Saved entries:

◇ ◇ ◇ ◇ ◇

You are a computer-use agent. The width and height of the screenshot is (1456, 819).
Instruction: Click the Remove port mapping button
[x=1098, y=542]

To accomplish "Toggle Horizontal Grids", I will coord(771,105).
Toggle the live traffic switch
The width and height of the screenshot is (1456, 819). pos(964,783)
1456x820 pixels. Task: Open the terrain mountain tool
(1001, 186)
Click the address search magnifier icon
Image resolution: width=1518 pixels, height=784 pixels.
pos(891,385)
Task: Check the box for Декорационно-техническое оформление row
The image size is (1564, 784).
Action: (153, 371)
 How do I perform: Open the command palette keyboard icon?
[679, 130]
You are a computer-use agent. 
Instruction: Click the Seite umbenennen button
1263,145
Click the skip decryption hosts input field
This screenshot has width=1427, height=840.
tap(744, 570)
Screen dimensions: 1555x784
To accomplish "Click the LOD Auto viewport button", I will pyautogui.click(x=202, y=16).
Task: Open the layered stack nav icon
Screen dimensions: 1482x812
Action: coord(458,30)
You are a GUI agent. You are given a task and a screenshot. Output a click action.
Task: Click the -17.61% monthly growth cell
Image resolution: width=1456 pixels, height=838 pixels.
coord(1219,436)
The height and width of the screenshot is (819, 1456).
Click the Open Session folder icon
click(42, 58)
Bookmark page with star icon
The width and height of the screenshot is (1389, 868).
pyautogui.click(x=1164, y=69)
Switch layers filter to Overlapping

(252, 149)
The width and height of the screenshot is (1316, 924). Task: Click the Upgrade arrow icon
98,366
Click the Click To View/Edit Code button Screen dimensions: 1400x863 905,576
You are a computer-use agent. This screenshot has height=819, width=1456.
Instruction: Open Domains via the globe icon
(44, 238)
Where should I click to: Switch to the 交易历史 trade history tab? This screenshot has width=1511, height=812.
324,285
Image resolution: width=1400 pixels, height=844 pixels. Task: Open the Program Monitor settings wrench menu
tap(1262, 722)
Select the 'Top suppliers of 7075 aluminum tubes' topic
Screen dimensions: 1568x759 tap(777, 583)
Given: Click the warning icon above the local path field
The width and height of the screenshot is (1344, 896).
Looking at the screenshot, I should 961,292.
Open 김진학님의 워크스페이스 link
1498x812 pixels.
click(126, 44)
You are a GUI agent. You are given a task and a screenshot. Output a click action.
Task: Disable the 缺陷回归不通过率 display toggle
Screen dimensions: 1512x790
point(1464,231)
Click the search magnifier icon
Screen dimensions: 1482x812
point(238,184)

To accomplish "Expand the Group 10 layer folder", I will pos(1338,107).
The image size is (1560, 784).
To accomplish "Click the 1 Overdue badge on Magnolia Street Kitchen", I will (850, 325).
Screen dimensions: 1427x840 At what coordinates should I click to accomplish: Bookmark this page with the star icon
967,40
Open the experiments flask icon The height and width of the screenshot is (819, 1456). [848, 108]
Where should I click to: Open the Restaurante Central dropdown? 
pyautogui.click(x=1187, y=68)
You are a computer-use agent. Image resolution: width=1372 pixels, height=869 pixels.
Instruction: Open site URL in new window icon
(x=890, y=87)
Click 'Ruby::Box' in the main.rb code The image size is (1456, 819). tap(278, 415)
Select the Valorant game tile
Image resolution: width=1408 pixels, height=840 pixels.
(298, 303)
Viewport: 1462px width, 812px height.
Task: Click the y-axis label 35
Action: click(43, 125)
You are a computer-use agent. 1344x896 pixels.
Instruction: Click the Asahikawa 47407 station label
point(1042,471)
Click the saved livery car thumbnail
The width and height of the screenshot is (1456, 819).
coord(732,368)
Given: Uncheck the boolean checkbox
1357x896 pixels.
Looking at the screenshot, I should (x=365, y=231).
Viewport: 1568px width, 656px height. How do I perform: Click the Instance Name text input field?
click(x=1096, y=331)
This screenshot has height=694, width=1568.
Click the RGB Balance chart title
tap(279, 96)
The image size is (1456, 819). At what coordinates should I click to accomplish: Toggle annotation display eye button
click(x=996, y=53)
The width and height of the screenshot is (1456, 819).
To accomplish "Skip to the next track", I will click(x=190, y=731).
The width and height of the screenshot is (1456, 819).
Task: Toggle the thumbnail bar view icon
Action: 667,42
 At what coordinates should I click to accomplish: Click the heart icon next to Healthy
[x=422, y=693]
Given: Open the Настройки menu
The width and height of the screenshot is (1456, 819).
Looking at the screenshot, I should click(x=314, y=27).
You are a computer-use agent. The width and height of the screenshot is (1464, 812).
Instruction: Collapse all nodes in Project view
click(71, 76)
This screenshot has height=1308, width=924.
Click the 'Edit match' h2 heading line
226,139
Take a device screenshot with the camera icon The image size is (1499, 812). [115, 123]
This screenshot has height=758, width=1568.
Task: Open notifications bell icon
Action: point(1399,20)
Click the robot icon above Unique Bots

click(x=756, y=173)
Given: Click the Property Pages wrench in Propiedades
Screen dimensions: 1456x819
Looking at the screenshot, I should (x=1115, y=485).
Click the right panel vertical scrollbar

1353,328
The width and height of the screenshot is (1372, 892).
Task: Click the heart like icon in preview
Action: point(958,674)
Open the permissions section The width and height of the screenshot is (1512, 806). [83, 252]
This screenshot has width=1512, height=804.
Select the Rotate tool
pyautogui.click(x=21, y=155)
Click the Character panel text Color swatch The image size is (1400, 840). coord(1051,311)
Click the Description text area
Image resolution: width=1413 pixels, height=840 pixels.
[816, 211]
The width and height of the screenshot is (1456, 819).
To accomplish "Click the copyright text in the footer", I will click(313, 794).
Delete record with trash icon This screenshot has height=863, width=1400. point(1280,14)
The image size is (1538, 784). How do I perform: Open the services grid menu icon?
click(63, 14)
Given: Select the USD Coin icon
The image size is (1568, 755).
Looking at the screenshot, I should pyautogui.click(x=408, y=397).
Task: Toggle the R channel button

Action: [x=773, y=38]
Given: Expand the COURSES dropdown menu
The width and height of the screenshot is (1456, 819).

◇ ◇ ◇ ◇ ◇

Work instruction: Transcribe the data above so that every line matches exactly.

Answer box:
You are a computer-use agent. The width and height of the screenshot is (1456, 819).
Instruction: Click the Remove port mapping button
[x=1098, y=542]

To accomplish "Toggle Horizontal Grids", I will coord(771,105).
Toggle the live traffic switch
The width and height of the screenshot is (1456, 819). pos(964,783)
1456x820 pixels. Task: Open the terrain mountain tool
(1001, 186)
Click the address search magnifier icon
Image resolution: width=1518 pixels, height=784 pixels.
pos(891,385)
Task: Check the box for Декорационно-техническое оформление row
The image size is (1564, 784).
Action: (153, 371)
 How do I perform: Open the command palette keyboard icon?
[679, 130]
You are a computer-use agent. 
Instruction: Click the Seite umbenennen button
1263,145
Click the skip decryption hosts input field
This screenshot has width=1427, height=840.
tap(744, 570)
Screen dimensions: 1555x784
To accomplish "Click the LOD Auto viewport button", I will pyautogui.click(x=202, y=16).
Task: Open the layered stack nav icon
Screen dimensions: 1482x812
Action: coord(458,30)
You are a GUI agent. You are given a task and a screenshot. Output a click action.
Task: Click the -17.61% monthly growth cell
Image resolution: width=1456 pixels, height=838 pixels.
coord(1219,436)
The height and width of the screenshot is (819, 1456).
Click the Open Session folder icon
click(42, 58)
Bookmark page with star icon
The width and height of the screenshot is (1389, 868).
pyautogui.click(x=1164, y=69)
Switch layers filter to Overlapping

(252, 149)
The width and height of the screenshot is (1316, 924). Task: Click the Upgrade arrow icon
98,366
Click the Click To View/Edit Code button Screen dimensions: 1400x863 905,576
You are a computer-use agent. This screenshot has height=819, width=1456.
Instruction: Open Domains via the globe icon
(44, 238)
Where should I click to: Switch to the 交易历史 trade history tab? This screenshot has width=1511, height=812.
324,285
Image resolution: width=1400 pixels, height=844 pixels. Task: Open the Program Monitor settings wrench menu
tap(1262, 722)
Select the 'Top suppliers of 7075 aluminum tubes' topic
Screen dimensions: 1568x759 tap(777, 583)
Given: Click the warning icon above the local path field
The width and height of the screenshot is (1344, 896).
Looking at the screenshot, I should 961,292.
Open 김진학님의 워크스페이스 link
1498x812 pixels.
click(126, 44)
You are a GUI agent. You are given a task and a screenshot. Output a click action.
Task: Disable the 缺陷回归不通过率 display toggle
Screen dimensions: 1512x790
point(1464,231)
Click the search magnifier icon
Screen dimensions: 1482x812
point(238,184)

To accomplish "Expand the Group 10 layer folder", I will pos(1338,107).
The image size is (1560, 784).
To accomplish "Click the 1 Overdue badge on Magnolia Street Kitchen", I will (850, 325).
Screen dimensions: 1427x840 At what coordinates should I click to accomplish: Bookmark this page with the star icon
967,40
Open the experiments flask icon The height and width of the screenshot is (819, 1456). [848, 108]
Where should I click to: Open the Restaurante Central dropdown? 
pyautogui.click(x=1187, y=68)
You are a computer-use agent. Image resolution: width=1372 pixels, height=869 pixels.
Instruction: Open site URL in new window icon
(x=890, y=87)
Click 'Ruby::Box' in the main.rb code The image size is (1456, 819). tap(278, 415)
Select the Valorant game tile
Image resolution: width=1408 pixels, height=840 pixels.
(298, 303)
Viewport: 1462px width, 812px height.
Task: Click the y-axis label 35
Action: click(43, 125)
You are a computer-use agent. 1344x896 pixels.
Instruction: Click the Asahikawa 47407 station label
point(1042,471)
Click the saved livery car thumbnail
The width and height of the screenshot is (1456, 819).
coord(732,368)
Given: Uncheck the boolean checkbox
1357x896 pixels.
Looking at the screenshot, I should (x=365, y=231).
Viewport: 1568px width, 656px height. How do I perform: Click the Instance Name text input field?
click(x=1096, y=331)
This screenshot has height=694, width=1568.
Click the RGB Balance chart title
tap(279, 96)
The image size is (1456, 819). At what coordinates should I click to accomplish: Toggle annotation display eye button
click(x=996, y=53)
The width and height of the screenshot is (1456, 819).
To accomplish "Skip to the next track", I will click(x=190, y=731).
The width and height of the screenshot is (1456, 819).
Task: Toggle the thumbnail bar view icon
Action: 667,42
 At what coordinates should I click to accomplish: Click the heart icon next to Healthy
[x=422, y=693]
Given: Open the Настройки menu
The width and height of the screenshot is (1456, 819).
Looking at the screenshot, I should click(x=314, y=27).
You are a computer-use agent. The width and height of the screenshot is (1464, 812).
Instruction: Collapse all nodes in Project view
click(71, 76)
This screenshot has height=1308, width=924.
Click the 'Edit match' h2 heading line
226,139
Take a device screenshot with the camera icon The image size is (1499, 812). [115, 123]
This screenshot has height=758, width=1568.
Task: Open notifications bell icon
Action: point(1399,20)
Click the robot icon above Unique Bots

click(x=756, y=173)
Given: Click the Property Pages wrench in Propiedades
Screen dimensions: 1456x819
Looking at the screenshot, I should (x=1115, y=485).
Click the right panel vertical scrollbar

1353,328
The width and height of the screenshot is (1372, 892).
Task: Click the heart like icon in preview
Action: point(958,674)
Open the permissions section The width and height of the screenshot is (1512, 806). [83, 252]
This screenshot has width=1512, height=804.
Select the Rotate tool
pyautogui.click(x=21, y=155)
Click the Character panel text Color swatch The image size is (1400, 840). coord(1051,311)
Click the Description text area
Image resolution: width=1413 pixels, height=840 pixels.
[816, 211]
The width and height of the screenshot is (1456, 819).
To accomplish "Click the copyright text in the footer", I will click(313, 794).
Delete record with trash icon This screenshot has height=863, width=1400. point(1280,14)
The image size is (1538, 784). How do I perform: Open the services grid menu icon?
click(63, 14)
Given: Select the USD Coin icon
The image size is (1568, 755).
Looking at the screenshot, I should pyautogui.click(x=408, y=397).
Task: Toggle the R channel button

Action: [x=773, y=38]
Given: Expand the COURSES dropdown menu
The width and height of the screenshot is (1456, 819).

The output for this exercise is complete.